FIG. 2 shows the hollow explosive device according to FIG. 1 after detonation the auxiliary explosive charge and

Figure 3 shows a partial longitudinal section through a second embodiment of the hollow explosive device.

Figure 1 shows the front end of a shaped charge projectile. Here is a body 10 made of plastic explosives in one cylindrical jacket 11 made of a soft, easily deformable material used. At the front end of the explosives body 10 is the axially symmetrical cavity 12, the wall with the metallic cavity lining 13 is lined. The cavity lining 13 is up on its rear side in direct contact with the explosive body 10. The cavity 12 is in the present embodiment completely filled with the auxiliary explosive charge 14 in which a detonator 15 is embedded. The for The longitudinal axis of the projectile rotationally symmetrical cavity 12 has a parabolic cross-section.

The shaped charge projectile is at its front end with a dotted hood 16, which is made of ballistic Reasons is necessary to complete.

In the hood 16 a (not shown) distance detector can be accommodated, which responds when the shaped charge projectile has reached a certain distance from the target. The distance detector first energizes the igniter 15 for

the auxiliary explosive charge and then with a short delay the detonator (not shown) for the main explosive charge 10.

Figure 2 shows the state of the hollow explosive device after Detonation of the auxiliary explosive charge. It can be seen that the diameter of the cavity 12 'is now significantly enlarged and that the front end of the jacket 11 'is also funnel-shaped has been widened. This is the decisive condition for the detonation of the shaped charge, which is the penetration capacity of the forward beam generated along the axis of symmetry.

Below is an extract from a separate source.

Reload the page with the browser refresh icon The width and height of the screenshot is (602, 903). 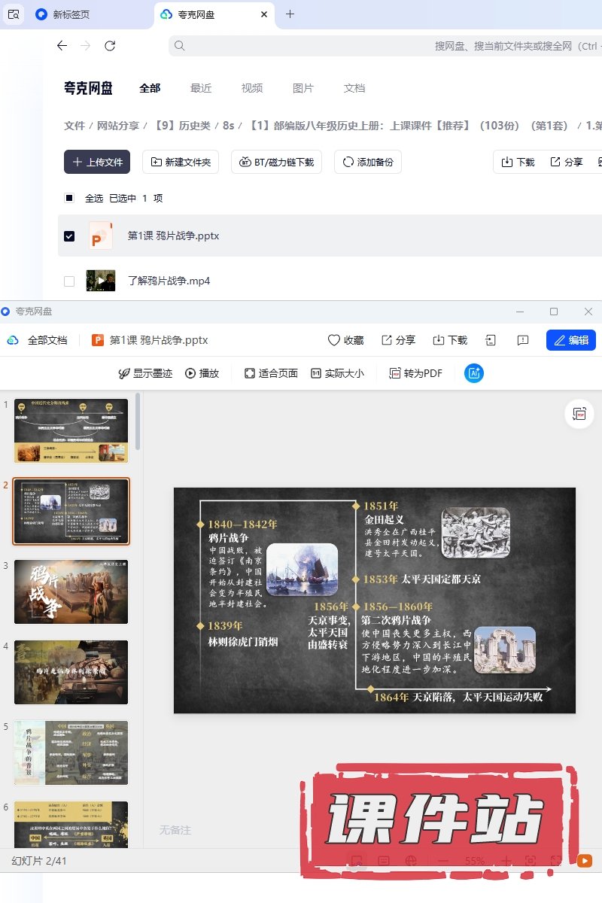point(110,46)
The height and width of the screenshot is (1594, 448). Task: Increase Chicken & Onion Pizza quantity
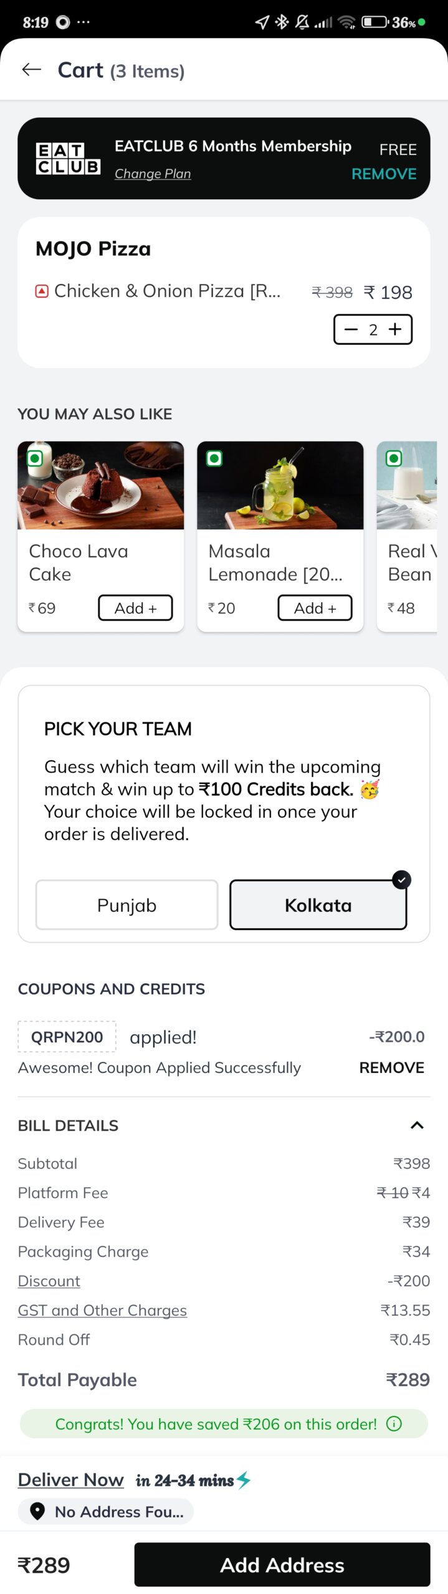point(395,329)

As can be seen from FIG is, so is the explosive ring between the cavity liner 12 'and the jacket 11' have also been expanded.

In the exemplary embodiment according to FIG. 3, there is the cavity lining from a slightly curved disc 20, which is located in the cylindrical shell 21 explosive mass 22 covered. At a distance in front of the disc 20 is the auxiliary explosive charge 23, which is on a metallic Ball socket 24 is attached. The spherical shell 24 is curved in the same sense as the disk 20 and runs roughly parallel to this. The auxiliary explosive charge 23 is located on the side of the shell facing away from the disc 20

When the auxiliary explosive charge 23 detonates, the shell 24 is accelerated and generated in the direction of the disk 20 in this a crater-shaped depression, the disk 20 trying to evade laterally. This gives the disc 20, as well as the front end of the shell 21, a funnel-shaped shape, so that the diameter of the cavity

Explosive device is enlarged at the front end.

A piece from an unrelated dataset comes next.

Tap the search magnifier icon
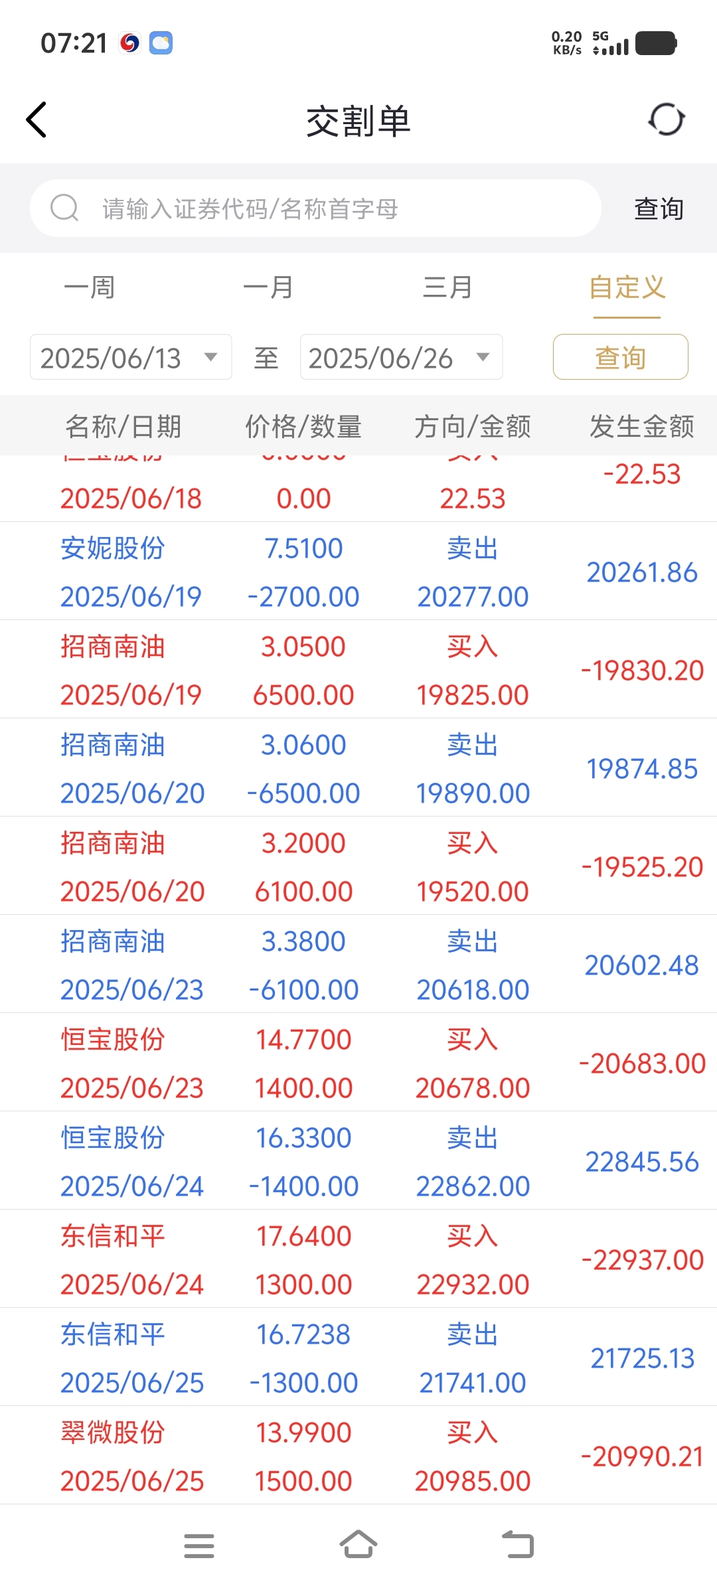 [65, 208]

The auxiliary explosive charge 23 can be used together with the shell 24 be mounted on a bracket (not shown) attached to the protruding end of the shell 21.

Claims (6)

Expectations Hollow explosive devices for combating armored targets with missiles, with an explosives-containing outer jacket, which on one side by an inwardly formed cavity liner is completely or partially closed, characterized in that an auxiliary explosive charge (14, 23) is arranged in or in front of the cavity (12) is, which is so dimensioned that after its ignition it a the lining (13, 20) and the jacket (11, 21) causes a larger diameter expanding explosive deformation. 2) Hollow explosive device according to claim 1, characterized in that the auxiliary explosive charge (14, 23) with an approach distance detonator responsive to a target is provided. 3) hollow explosive device according to claim 1 or 2, characterized in that that the cavity (12) is trough-shaped. New phone number 10 41 4) Hollow explosive device according to one of claims 1 to 3, characterized characterized in that the auxiliary explosive charge consists of an explosive layer (23) on the outwardly facing side of a curved disc (24). 5) Hollow explosive device according to one of claims 1 to 4, characterized in that the jacket (11, 21) and / or the cavity lining (13, 20) made of easily deformable metals such as copper, lead, zinc aluminum or the like., Is. 6) Hollow explosive device according to one of claims 1 to 5, characterized in that the auxiliary explosive charge (14) and its detonator (15) at least approximately fill the cavity (12).